[Some records]

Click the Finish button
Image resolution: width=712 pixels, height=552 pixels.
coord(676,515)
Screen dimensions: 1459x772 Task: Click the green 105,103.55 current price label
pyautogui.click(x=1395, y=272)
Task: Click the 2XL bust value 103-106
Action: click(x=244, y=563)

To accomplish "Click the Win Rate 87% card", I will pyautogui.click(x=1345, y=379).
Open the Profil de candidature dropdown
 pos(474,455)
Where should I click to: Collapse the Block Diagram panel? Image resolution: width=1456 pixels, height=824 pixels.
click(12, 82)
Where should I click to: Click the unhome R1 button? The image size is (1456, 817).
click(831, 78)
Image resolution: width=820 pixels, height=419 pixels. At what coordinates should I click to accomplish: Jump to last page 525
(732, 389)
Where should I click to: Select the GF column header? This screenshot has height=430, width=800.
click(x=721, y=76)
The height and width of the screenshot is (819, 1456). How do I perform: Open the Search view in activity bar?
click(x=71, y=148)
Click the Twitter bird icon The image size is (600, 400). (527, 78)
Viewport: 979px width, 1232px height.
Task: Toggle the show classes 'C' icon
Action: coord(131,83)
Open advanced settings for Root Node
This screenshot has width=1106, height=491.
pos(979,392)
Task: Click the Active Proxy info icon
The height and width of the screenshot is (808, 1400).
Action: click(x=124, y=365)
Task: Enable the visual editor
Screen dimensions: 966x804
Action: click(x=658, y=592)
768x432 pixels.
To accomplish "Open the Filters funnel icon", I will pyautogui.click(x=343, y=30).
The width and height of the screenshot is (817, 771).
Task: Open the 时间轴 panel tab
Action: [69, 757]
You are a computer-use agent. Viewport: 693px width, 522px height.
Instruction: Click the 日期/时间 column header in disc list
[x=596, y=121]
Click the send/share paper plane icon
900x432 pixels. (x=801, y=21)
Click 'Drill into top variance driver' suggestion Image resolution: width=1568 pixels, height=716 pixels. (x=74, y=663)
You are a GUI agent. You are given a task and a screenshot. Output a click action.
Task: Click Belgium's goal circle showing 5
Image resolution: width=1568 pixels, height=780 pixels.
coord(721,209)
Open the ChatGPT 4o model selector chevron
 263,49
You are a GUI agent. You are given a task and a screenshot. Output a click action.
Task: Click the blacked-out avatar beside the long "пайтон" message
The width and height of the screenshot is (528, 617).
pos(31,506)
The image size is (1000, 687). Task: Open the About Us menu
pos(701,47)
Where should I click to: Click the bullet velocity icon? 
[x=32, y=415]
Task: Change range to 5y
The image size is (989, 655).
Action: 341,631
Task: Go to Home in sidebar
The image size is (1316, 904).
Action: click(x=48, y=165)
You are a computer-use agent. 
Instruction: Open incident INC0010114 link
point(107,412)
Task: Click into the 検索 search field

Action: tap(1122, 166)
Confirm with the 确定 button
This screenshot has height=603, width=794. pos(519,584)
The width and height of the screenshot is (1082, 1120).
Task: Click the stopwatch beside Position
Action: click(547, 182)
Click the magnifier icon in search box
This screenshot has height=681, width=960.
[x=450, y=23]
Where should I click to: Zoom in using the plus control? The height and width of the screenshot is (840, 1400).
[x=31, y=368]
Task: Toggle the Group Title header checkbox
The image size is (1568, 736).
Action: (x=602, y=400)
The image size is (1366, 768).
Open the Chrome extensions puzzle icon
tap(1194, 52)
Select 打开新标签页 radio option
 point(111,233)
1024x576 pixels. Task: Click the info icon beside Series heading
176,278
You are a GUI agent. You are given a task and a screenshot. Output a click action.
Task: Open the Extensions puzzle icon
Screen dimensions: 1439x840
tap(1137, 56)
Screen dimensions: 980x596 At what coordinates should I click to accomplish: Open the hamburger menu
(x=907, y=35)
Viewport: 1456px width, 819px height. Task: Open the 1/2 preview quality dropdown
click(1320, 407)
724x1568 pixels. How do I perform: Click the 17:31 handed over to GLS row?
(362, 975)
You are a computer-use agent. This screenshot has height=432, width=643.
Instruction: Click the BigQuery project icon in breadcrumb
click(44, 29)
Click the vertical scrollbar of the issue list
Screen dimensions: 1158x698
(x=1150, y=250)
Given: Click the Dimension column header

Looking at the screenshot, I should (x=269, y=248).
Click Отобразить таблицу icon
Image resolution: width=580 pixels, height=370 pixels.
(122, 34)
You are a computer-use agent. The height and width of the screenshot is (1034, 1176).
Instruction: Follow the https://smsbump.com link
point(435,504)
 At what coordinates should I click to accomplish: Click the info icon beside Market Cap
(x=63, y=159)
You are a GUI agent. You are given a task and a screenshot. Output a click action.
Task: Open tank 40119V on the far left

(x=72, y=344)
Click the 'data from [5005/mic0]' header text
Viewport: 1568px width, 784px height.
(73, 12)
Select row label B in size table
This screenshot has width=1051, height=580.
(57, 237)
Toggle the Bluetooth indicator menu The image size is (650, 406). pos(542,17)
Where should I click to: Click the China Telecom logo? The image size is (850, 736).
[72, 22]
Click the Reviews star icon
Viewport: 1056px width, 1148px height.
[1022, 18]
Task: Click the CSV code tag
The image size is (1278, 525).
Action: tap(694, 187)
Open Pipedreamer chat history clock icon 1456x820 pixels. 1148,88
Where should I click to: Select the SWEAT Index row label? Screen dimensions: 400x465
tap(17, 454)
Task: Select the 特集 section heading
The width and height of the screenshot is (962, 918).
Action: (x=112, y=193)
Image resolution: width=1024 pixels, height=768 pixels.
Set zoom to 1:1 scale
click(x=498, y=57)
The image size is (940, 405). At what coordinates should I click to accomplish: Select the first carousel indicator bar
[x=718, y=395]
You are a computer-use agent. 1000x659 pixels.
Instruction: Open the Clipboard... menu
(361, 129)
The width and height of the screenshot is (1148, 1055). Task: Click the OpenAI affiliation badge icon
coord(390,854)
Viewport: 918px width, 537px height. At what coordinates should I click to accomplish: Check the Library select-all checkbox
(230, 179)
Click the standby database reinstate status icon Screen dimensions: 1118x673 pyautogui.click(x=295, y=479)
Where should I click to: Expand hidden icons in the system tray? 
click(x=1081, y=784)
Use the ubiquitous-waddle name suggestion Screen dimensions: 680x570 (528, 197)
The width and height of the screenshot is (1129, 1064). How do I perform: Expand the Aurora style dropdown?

Goal of the exercise: Repeat every one of the items above, word for word, with nothing changed.

Result of the exercise:
Click the Finish button
Image resolution: width=712 pixels, height=552 pixels.
coord(676,515)
Screen dimensions: 1459x772 Task: Click the green 105,103.55 current price label
pyautogui.click(x=1395, y=272)
Task: Click the 2XL bust value 103-106
Action: click(x=244, y=563)

To accomplish "Click the Win Rate 87% card", I will pyautogui.click(x=1345, y=379).
Open the Profil de candidature dropdown
 pos(474,455)
Where should I click to: Collapse the Block Diagram panel? Image resolution: width=1456 pixels, height=824 pixels.
click(12, 82)
Where should I click to: Click the unhome R1 button? The image size is (1456, 817).
click(831, 78)
Image resolution: width=820 pixels, height=419 pixels. At what coordinates should I click to accomplish: Jump to last page 525
(732, 389)
Where should I click to: Select the GF column header? This screenshot has height=430, width=800.
click(x=721, y=76)
The height and width of the screenshot is (819, 1456). How do I perform: Open the Search view in activity bar?
click(x=71, y=148)
Click the Twitter bird icon The image size is (600, 400). (527, 78)
Viewport: 979px width, 1232px height.
Task: Toggle the show classes 'C' icon
Action: coord(131,83)
Open advanced settings for Root Node
This screenshot has width=1106, height=491.
pos(979,392)
Task: Click the Active Proxy info icon
The height and width of the screenshot is (808, 1400).
Action: click(x=124, y=365)
Task: Enable the visual editor
Screen dimensions: 966x804
Action: click(x=658, y=592)
768x432 pixels.
To accomplish "Open the Filters funnel icon", I will pyautogui.click(x=343, y=30).
The width and height of the screenshot is (817, 771).
Task: Open the 时间轴 panel tab
Action: [69, 757]
You are a computer-use agent. Viewport: 693px width, 522px height.
Instruction: Click the 日期/时间 column header in disc list
[x=596, y=121]
Click the send/share paper plane icon
900x432 pixels. (x=801, y=21)
Click 'Drill into top variance driver' suggestion Image resolution: width=1568 pixels, height=716 pixels. (x=74, y=663)
You are a GUI agent. You are given a task and a screenshot. Output a click action.
Task: Click Belgium's goal circle showing 5
Image resolution: width=1568 pixels, height=780 pixels.
coord(721,209)
Open the ChatGPT 4o model selector chevron
 263,49
You are a GUI agent. You are given a task and a screenshot. Output a click action.
Task: Click the blacked-out avatar beside the long "пайтон" message
The width and height of the screenshot is (528, 617).
pos(31,506)
The image size is (1000, 687). Task: Open the About Us menu
pos(701,47)
Where should I click to: Click the bullet velocity icon? 
[x=32, y=415]
Task: Change range to 5y
The image size is (989, 655).
Action: 341,631
Task: Go to Home in sidebar
The image size is (1316, 904).
Action: click(x=48, y=165)
You are a computer-use agent. 
Instruction: Open incident INC0010114 link
point(107,412)
Task: Click into the 検索 search field

Action: tap(1122, 166)
Confirm with the 确定 button
This screenshot has height=603, width=794. pos(519,584)
The width and height of the screenshot is (1082, 1120).
Task: Click the stopwatch beside Position
Action: click(547, 182)
Click the magnifier icon in search box
This screenshot has height=681, width=960.
[x=450, y=23]
Where should I click to: Zoom in using the plus control? The height and width of the screenshot is (840, 1400).
[x=31, y=368]
Task: Toggle the Group Title header checkbox
The image size is (1568, 736).
Action: (x=602, y=400)
The image size is (1366, 768).
Open the Chrome extensions puzzle icon
tap(1194, 52)
Select 打开新标签页 radio option
 point(111,233)
1024x576 pixels. Task: Click the info icon beside Series heading
176,278
You are a GUI agent. You are given a task and a screenshot. Output a click action.
Task: Open the Extensions puzzle icon
Screen dimensions: 1439x840
tap(1137, 56)
Screen dimensions: 980x596 At what coordinates should I click to accomplish: Open the hamburger menu
(x=907, y=35)
Viewport: 1456px width, 819px height. Task: Open the 1/2 preview quality dropdown
click(1320, 407)
724x1568 pixels. How do I perform: Click the 17:31 handed over to GLS row?
(362, 975)
You are a computer-use agent. This screenshot has height=432, width=643.
Instruction: Click the BigQuery project icon in breadcrumb
click(44, 29)
Click the vertical scrollbar of the issue list
Screen dimensions: 1158x698
(x=1150, y=250)
Given: Click the Dimension column header

Looking at the screenshot, I should (x=269, y=248).
Click Отобразить таблицу icon
Image resolution: width=580 pixels, height=370 pixels.
(122, 34)
You are a computer-use agent. The height and width of the screenshot is (1034, 1176).
Instruction: Follow the https://smsbump.com link
point(435,504)
 At what coordinates should I click to accomplish: Click the info icon beside Market Cap
(x=63, y=159)
You are a GUI agent. You are given a task and a screenshot. Output a click action.
Task: Open tank 40119V on the far left

(x=72, y=344)
Click the 'data from [5005/mic0]' header text
Viewport: 1568px width, 784px height.
(73, 12)
Select row label B in size table
This screenshot has width=1051, height=580.
(57, 237)
Toggle the Bluetooth indicator menu The image size is (650, 406). pos(542,17)
Where should I click to: Click the China Telecom logo? The image size is (850, 736).
[72, 22]
Click the Reviews star icon
Viewport: 1056px width, 1148px height.
[1022, 18]
Task: Click the CSV code tag
The image size is (1278, 525).
Action: tap(694, 187)
Open Pipedreamer chat history clock icon 1456x820 pixels. 1148,88
Where should I click to: Select the SWEAT Index row label? Screen dimensions: 400x465
tap(17, 454)
Task: Select the 特集 section heading
The width and height of the screenshot is (962, 918).
Action: (x=112, y=193)
Image resolution: width=1024 pixels, height=768 pixels.
Set zoom to 1:1 scale
click(x=498, y=57)
The image size is (940, 405). At what coordinates should I click to accomplish: Select the first carousel indicator bar
[x=718, y=395]
You are a computer-use agent. 1000x659 pixels.
Instruction: Open the Clipboard... menu
(361, 129)
The width and height of the screenshot is (1148, 1055). Task: Click the OpenAI affiliation badge icon
coord(390,854)
Viewport: 918px width, 537px height. At what coordinates should I click to accomplish: Check the Library select-all checkbox
(230, 179)
Click the standby database reinstate status icon Screen dimensions: 1118x673 pyautogui.click(x=295, y=479)
Where should I click to: Expand hidden icons in the system tray? 
click(x=1081, y=784)
Use the ubiquitous-waddle name suggestion Screen dimensions: 680x570 (528, 197)
The width and height of the screenshot is (1129, 1064). How do I perform: Expand the Aurora style dropdown?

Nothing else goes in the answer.